> [What to do]: Each line of the data that includes "computer" must be copied.

[Saved entries]
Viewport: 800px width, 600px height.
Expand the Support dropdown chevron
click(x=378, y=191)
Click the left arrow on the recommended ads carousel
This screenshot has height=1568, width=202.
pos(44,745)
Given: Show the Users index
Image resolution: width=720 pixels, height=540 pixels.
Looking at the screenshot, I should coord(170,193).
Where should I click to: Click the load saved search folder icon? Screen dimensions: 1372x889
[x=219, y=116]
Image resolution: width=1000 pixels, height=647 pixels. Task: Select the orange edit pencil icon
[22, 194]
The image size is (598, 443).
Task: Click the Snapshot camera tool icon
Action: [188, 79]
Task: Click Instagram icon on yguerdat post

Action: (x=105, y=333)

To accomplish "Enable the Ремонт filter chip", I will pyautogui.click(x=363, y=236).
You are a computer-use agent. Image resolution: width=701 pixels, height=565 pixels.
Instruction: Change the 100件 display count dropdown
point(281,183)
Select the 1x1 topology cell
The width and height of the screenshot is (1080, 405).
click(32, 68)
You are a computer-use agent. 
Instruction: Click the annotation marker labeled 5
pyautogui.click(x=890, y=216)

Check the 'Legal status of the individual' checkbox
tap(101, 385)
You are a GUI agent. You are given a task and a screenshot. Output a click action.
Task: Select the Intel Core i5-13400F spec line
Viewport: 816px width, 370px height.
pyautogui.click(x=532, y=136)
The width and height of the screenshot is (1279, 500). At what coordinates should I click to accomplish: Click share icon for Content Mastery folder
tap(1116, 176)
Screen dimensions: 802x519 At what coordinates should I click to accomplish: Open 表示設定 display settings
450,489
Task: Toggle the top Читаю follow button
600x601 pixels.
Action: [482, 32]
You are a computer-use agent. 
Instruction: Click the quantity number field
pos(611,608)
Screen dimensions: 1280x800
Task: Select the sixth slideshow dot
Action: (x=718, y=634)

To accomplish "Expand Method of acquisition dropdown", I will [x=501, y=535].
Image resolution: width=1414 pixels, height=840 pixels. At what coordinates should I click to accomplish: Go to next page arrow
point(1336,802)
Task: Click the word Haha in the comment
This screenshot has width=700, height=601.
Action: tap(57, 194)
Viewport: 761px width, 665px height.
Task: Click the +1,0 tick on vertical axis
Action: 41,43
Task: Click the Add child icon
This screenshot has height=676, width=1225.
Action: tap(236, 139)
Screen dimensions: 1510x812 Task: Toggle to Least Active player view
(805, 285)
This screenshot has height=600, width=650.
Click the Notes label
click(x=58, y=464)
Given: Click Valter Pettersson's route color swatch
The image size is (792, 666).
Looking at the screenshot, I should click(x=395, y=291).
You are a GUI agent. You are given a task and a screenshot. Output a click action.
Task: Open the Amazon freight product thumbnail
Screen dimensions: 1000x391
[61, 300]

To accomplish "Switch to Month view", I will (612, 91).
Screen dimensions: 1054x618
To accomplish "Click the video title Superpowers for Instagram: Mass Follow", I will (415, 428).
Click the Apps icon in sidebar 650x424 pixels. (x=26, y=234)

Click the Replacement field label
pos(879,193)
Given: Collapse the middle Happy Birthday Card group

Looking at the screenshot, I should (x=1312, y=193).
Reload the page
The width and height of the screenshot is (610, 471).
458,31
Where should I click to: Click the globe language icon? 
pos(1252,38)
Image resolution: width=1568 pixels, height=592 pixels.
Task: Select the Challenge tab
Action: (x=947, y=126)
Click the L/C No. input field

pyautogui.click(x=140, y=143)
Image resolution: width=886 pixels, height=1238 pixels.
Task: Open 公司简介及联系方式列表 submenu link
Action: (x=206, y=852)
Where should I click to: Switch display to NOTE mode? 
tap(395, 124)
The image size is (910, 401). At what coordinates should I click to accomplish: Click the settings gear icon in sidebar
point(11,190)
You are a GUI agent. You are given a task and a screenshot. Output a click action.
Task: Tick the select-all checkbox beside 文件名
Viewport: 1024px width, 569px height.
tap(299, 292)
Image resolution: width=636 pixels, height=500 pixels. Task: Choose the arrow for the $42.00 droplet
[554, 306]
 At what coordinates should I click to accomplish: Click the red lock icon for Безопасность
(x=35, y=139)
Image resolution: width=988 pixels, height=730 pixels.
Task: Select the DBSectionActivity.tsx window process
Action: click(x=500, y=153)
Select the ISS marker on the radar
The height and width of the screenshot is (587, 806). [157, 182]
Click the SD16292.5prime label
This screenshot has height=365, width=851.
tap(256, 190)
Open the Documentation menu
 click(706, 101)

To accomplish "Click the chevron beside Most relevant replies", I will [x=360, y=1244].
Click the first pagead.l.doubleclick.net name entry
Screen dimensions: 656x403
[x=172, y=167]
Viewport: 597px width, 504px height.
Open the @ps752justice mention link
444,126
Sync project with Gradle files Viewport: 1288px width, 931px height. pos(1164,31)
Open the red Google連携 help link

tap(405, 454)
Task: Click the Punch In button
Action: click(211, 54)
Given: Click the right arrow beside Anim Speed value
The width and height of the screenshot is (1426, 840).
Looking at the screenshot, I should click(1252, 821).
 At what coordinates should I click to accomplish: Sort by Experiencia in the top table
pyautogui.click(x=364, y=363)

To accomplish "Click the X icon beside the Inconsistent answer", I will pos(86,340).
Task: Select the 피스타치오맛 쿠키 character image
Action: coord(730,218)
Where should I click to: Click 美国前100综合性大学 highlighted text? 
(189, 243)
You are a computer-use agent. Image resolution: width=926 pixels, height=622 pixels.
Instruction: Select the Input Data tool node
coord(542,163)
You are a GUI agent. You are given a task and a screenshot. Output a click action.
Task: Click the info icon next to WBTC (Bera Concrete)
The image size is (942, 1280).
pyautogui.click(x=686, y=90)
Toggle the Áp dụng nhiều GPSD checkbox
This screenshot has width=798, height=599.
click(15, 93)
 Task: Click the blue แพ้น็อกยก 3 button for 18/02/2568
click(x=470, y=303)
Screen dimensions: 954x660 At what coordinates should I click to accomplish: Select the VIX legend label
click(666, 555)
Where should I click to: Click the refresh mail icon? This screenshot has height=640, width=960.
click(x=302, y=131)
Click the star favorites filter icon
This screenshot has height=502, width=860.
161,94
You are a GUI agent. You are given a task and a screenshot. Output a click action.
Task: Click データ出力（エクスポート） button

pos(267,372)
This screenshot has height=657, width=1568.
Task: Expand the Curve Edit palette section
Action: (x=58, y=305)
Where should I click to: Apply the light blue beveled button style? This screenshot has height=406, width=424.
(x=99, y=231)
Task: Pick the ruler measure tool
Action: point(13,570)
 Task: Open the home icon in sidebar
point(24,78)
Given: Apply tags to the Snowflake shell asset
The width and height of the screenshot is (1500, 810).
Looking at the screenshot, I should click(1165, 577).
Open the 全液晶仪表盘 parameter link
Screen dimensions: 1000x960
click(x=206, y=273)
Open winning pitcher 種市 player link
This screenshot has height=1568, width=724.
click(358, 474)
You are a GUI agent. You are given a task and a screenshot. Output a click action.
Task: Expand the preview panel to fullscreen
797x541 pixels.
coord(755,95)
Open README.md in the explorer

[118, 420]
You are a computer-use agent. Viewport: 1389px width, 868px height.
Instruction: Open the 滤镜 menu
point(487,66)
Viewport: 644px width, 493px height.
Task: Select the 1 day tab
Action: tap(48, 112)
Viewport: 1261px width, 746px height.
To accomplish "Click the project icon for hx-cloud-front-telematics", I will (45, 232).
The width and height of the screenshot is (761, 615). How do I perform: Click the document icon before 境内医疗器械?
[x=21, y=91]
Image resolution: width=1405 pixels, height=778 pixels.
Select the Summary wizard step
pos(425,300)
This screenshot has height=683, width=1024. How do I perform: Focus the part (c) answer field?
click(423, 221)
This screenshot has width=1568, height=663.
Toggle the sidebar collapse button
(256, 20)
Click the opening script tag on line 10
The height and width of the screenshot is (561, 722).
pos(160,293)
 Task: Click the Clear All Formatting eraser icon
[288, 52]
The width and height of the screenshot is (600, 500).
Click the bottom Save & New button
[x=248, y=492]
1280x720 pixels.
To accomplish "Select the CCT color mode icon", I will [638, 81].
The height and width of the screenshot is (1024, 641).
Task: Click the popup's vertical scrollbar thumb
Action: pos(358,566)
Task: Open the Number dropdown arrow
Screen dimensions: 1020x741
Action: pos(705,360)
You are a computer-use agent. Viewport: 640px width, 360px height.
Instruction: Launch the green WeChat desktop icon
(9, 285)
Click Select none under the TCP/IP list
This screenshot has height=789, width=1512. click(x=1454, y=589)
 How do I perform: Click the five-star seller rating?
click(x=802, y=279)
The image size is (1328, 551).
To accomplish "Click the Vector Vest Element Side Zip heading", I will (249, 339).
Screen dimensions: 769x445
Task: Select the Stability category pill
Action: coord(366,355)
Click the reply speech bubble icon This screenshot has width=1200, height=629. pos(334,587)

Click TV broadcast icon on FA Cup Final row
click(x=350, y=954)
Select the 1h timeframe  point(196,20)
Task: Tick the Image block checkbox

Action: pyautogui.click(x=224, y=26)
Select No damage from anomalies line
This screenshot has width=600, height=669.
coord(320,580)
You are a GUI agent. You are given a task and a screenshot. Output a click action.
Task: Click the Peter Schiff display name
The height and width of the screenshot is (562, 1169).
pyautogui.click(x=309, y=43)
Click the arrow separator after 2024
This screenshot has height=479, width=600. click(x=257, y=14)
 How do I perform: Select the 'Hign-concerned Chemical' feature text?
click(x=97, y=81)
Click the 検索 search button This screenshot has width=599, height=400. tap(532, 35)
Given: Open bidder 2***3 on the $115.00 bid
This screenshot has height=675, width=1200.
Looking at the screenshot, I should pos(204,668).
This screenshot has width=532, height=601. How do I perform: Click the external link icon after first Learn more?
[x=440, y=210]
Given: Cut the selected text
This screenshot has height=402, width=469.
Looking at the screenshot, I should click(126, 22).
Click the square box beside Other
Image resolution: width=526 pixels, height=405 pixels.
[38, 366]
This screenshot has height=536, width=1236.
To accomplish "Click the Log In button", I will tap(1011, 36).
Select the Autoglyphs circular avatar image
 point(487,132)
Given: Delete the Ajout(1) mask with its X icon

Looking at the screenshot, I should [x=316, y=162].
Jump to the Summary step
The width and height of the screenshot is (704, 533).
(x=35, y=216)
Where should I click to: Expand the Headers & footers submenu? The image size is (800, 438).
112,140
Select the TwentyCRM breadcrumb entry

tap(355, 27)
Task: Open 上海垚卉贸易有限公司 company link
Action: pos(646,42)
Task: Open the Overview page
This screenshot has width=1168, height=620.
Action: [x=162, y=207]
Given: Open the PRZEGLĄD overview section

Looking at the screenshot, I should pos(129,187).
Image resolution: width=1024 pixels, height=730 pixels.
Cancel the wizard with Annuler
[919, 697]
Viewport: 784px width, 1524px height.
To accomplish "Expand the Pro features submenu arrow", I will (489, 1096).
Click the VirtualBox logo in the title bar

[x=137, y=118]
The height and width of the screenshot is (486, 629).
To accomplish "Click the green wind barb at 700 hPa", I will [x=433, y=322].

> [Response below]:
You are a computer-use agent. Image resolution: width=701 pixels, height=565 pixels.
You are a computer-use agent. 
You are a computer-use agent. 
You are a computer-use agent. Image resolution: width=926 pixels, height=622 pixels.
You are a computer-use agent. Viewport: 1389px width, 868px height.
You are a computer-use agent. Viewport: 640px width, 360px height.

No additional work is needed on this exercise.